[Stored data]
........

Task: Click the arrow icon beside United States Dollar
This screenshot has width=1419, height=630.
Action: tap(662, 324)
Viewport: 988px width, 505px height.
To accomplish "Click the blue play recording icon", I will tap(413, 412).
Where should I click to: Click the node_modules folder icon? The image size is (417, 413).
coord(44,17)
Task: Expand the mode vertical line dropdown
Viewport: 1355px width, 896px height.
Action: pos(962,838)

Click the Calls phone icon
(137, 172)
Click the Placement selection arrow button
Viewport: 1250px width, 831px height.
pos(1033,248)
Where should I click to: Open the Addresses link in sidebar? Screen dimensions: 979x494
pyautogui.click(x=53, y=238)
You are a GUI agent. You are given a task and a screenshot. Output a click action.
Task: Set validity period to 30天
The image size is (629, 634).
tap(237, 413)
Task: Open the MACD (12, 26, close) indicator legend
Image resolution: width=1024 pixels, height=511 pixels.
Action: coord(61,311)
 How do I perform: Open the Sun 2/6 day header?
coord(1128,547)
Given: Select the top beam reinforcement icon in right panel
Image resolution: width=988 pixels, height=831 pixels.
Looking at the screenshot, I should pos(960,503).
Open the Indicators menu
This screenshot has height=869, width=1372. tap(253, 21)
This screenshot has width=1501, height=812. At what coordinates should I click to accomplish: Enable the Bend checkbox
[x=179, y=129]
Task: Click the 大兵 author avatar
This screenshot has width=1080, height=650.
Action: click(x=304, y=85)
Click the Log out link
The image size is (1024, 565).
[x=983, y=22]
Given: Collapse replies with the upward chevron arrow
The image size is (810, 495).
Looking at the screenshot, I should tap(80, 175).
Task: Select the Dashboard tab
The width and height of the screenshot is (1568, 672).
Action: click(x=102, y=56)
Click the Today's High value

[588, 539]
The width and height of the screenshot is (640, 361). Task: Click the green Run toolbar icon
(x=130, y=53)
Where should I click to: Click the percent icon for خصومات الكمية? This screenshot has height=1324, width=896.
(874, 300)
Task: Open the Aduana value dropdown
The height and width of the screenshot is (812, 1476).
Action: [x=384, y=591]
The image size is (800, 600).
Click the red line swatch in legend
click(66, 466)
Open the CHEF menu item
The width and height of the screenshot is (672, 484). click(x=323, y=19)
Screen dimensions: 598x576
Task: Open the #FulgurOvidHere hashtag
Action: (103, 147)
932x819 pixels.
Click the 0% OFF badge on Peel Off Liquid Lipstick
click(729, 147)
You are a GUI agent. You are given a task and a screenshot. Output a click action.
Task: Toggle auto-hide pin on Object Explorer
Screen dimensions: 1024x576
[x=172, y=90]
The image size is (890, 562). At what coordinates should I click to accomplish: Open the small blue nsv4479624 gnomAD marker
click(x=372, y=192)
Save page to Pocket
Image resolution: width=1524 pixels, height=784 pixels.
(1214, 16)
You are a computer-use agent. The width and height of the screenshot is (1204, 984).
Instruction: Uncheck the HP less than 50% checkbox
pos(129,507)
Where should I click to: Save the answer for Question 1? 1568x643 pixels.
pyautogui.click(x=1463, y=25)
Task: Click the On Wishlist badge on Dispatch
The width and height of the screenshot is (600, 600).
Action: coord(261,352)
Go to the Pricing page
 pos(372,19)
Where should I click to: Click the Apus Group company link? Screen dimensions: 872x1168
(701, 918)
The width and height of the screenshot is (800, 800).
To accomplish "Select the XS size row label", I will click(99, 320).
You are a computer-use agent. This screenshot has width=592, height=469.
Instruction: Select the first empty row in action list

........

Determine how many lines in the entries above hold the string "agent", then report that number and nothing further.

• Answer to this problem:
4